D’un tout autre ordre, partant d’une démarche volontaire et étant des pratiques très individualistes et dispersées, apparaît, ces dernières années « l’analyse de pratiques ». Basée sur les échanges et les partages, son caractère à orientation analytique et thérapeutique permet aux enseignants de ne plus se sentir seul face à leurs propres difficultés (renvoyées par les difficultés de l’élève qui agissent comme autant de miroirs). Des solutions sont discutées en commun et les séances sont supervisées par un professionnel des échanges et des situations qui posent problème, mais pas par un enseignant. Les objectifs visés permettent de dépasser la difficulté, tout en rétablissant une relation positive avec « l’élève miroir ». L’intérêt de l’analyse de pratique est reconnu, et des résultats très positifs s’observent. Si l’institution rendait obligatoire ce type de pratiques, l’isolement des enseignants disparaîtrait et un réel travail en équipe au service de l’élève verrait le jour.

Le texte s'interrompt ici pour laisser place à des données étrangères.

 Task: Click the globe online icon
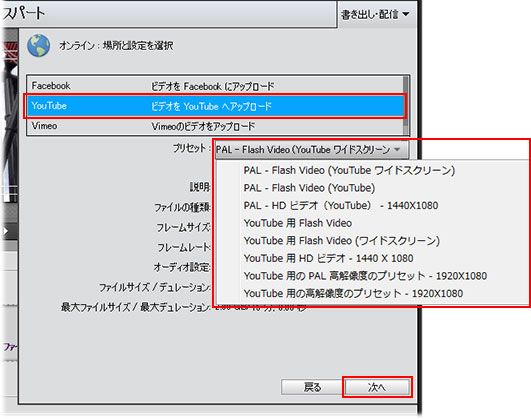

En France, c’est l’écart à la norme supérieure que l’on mesure et non pas ce que l’élève acquiert au niveau des savoirs et des connaissances, l’évaluation pratiquée est ségrégative. On ne mesure pas le chemin qu’il reste à parcourir pour « maîtriser le programme », mais on dévalue les efforts des élèves. Ce système d’évaluation ne permet pas à tous de progresser. Les élèves ne savent pas où ils en sont par rapport à la norme supérieure, ils savent seulement qu’ils sont « bons » ou « mauvais ». Un système d’évaluation montrant à l’élève ce qu’il apprend tout en lui permettant de visualiser là où il en est – plutôt que de lui montrer ce qu’il ne sait pas ou ce que ses pairs savent mieux que lui – serait d’une efficacité tout autre, quant au chemin qu’il reste à explorer.

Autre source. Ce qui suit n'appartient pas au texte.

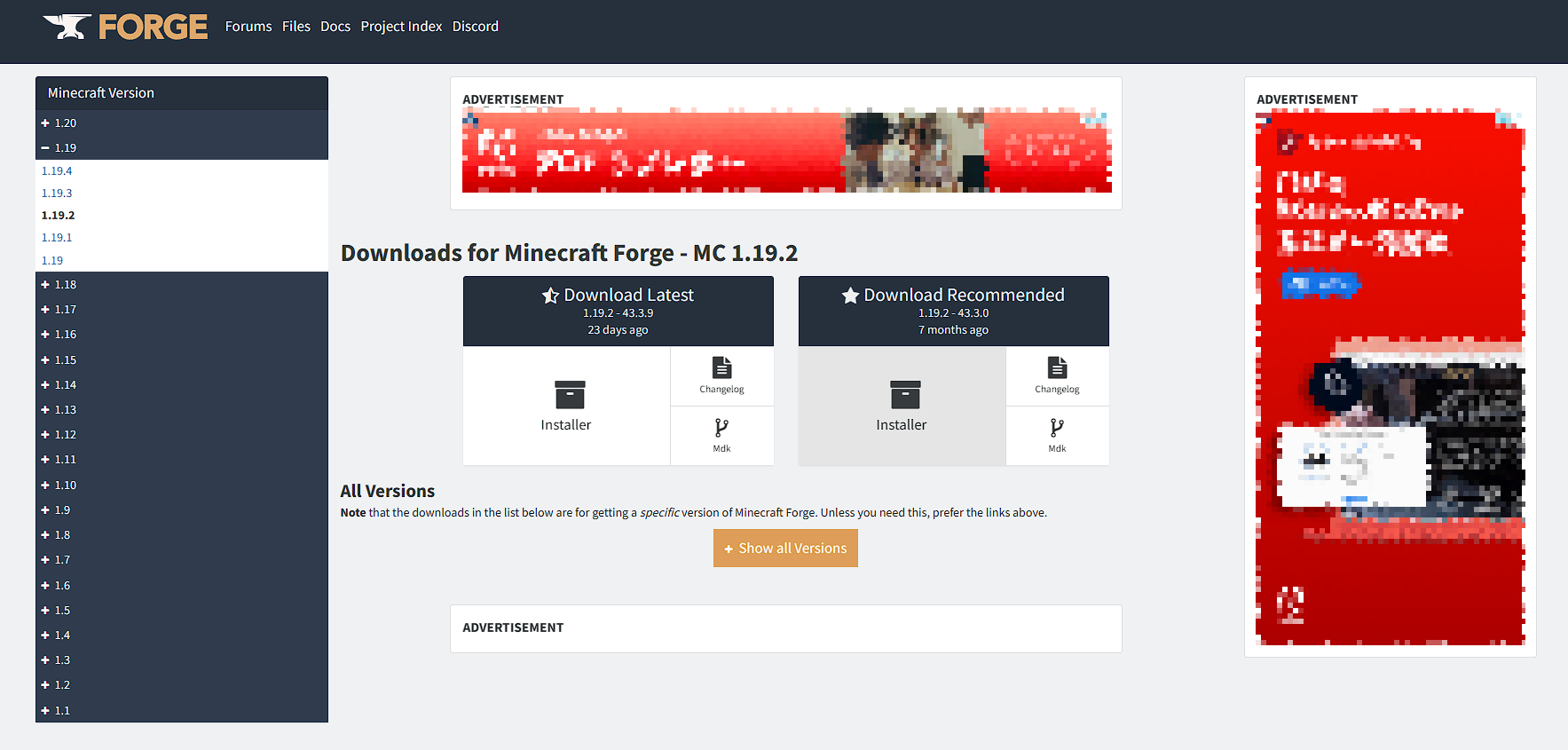Click the Installer box icon under Download Latest

coord(569,395)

Avant l’arrivée des maîtres E, les élèves en difficulté dans les classes étaient aidés par leurs maîtres, la situation était normale. La création des R.A.S. et des dispositifs qui l’ont précédé, voit apparaître les maîtres spécialisés sur le terrain, maîtres « sans classe » qui sont là pour apporter l’aide, jusque-là dispensée par le maître généraliste, aux élèves en difficulté d’apprentissage. Tout est donc à mettre en place, notamment le travail partagé au service des élèves. La venue des maîtres spécialisés crée le besoin. Jusque-là, les élèves sont dans les classes. Les maîtres E rencontrés constatent que les signalements au réseau d’élèves en difficulté ne cessent d’augmenter, jusqu’à arriver à des aberrations, comme le signalement de la moitié des élèves d’une classe. Le maître généraliste, à l’époque de l’apparition des maîtres spécialisés, s’est senti dévalorisé. Actuellement, nous l’avons déjà dit, les exigences des programmes ne permettent pas forcément d’accorder autant de temps que nécessaire à ceux qui avancent moins vite. Les maîtres généralistes laissent aux maîtres E la tâche de prendre en charge les élèves en difficulté. L’institution n’a donc pas envisagé que la spécialisation des enseignants entraînerait la création d’un besoin dans les écoles.

Allant dans le même sens que les éléments précédemment exposés, la création de différentes structures engendre la marginalisation des élèves. L’action des enseignants s’optimise si elle va dans le sens d’une discrimination positive des activités partagées, et non plus individualistes, comme cela fonctionne actuellement. A notre humble niveau, les compromis que nous concédons sur le terrain, permettent de voir évoluer la représentation que les enseignants généralistes se font du maître E. Reste maintenant à étendre à un public plus élargi ce que nous mettons en place de façon « expérimentale ». Nos interventions, tant au niveau de la formation initiale et continue que dans les échanges entre pairs dans différents établissements, nous encouragent fortement à poursuivre dans cette voie. Agir sur les éléments périphériques est essentiel pour que les mentalités changent et que l’élève puisse dépasser le plus rapidement possible ses difficultés.